Mick Groszko asks ‘How big is space anyway?’



With all the excitement last July of pictures from NASA’s New Horizon satellite flyby of Pluto, we heard a lot about how far away it is, how long it takes to get there, etc., etc., etc.

Do you ever get lost when you hear numbers like a million miles, a billion miles, a trillion miles or even lightyears? Do these all seem like just big numbers?

Astronomers use these huge numbers all the time but I find it is really hard to get a realistic picture of this that I can visualize. I’ll try to paint a picture of our sun and it’s planets to scale, and see if this helps.

Start with our home planet, Earth.

It is huge, 8000 miles in diameter and 25,000 miles around at the equator.

Think of all the 7 billion people, hundreds of countries, mountains, oceans, cultures and a few billion years of history that make up our little rock’s existence in the universe. Now shrink our mother earth down to a small pebble about the thickness of a nickel.

This is just a little smaller than a BB.

On this scale, our sun would be about nine and half inches in diameter.

This is about the size of a basketball.

Try and imagine how many earths (BBs) would fit in our sun (the basketball).

Now realize on this scale, our earth is over 28 yards from the basketball. Picture our earth, the BB, rotating around the basketball almost a 1/3 of a football field away. Space is pretty empty.

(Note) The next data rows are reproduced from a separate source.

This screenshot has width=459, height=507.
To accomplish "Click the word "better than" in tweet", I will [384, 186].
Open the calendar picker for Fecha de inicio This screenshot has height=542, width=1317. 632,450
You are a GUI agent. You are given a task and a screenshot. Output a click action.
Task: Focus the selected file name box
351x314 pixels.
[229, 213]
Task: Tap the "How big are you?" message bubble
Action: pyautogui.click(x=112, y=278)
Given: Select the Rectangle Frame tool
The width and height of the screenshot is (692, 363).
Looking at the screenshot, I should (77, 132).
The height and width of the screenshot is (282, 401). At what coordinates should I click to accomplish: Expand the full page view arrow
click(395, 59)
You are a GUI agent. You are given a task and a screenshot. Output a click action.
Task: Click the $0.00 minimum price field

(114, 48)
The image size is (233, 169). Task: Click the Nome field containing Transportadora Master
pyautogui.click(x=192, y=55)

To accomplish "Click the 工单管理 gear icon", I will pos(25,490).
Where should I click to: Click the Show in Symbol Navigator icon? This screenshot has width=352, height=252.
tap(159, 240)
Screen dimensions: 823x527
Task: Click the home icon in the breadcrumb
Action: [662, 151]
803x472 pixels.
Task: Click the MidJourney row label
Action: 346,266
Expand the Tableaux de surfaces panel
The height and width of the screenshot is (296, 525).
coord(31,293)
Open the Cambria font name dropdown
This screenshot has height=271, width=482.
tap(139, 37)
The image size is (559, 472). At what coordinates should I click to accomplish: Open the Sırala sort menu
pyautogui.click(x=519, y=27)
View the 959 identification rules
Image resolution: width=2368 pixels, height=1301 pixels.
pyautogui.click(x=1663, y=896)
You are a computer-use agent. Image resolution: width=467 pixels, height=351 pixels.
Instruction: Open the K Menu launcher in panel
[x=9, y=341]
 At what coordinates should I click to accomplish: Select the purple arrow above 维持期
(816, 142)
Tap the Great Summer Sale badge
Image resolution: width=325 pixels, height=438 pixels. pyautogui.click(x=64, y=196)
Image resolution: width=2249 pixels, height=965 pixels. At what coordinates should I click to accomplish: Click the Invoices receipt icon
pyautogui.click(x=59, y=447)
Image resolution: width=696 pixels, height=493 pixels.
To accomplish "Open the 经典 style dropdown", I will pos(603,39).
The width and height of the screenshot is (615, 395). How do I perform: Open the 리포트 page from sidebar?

Let’s now look at some of the other planets. Mercury is about one third the size of the earth (a small grain a sand) and rotates approximately 11 yards from the sun.

Venus is slightly smaller than the earth and is 20 yards from the sun. Mars is one half of earth and 43 yards from the sun.

Now the big gas giant planets.

Jupiter is one inch in diameter (a ping pong ball), rotating 147 yards from the sun.

Saturn is three quarters of an inch and 270 yards from the sun. Uranus and Neptune are both about one third of an inch big and are at 542 yards and 850 yards respectively.

That’s almost a half a mile.

On to Pluto.

It is half of mercury, so a very small grain a sand. It is almost two thirds of a mile from our sun.

So the solar system we live in is made up of five grains of sand, two ping pong balls and a couple of marbles going around a basketball in a circle about a mile and a third across.

This should help explain why we did not know much about Pluto until we got there.

Even the Hubble Space Telescope could not see much.

And now the real stunner.

The closest star to our sun is Alpha Centauri which is 4.3 light years away.

On our new cosmic scale it would be another basketball 1015 miles away.

So we have a basketball in Petoskey, Michigan and the closest star to us is another basketball just south of Atlanta, Ga. with nothing in between.

Now imagine the 100 billion basketballs, all thousands of miles apart that make up our Milky Way Galaxy.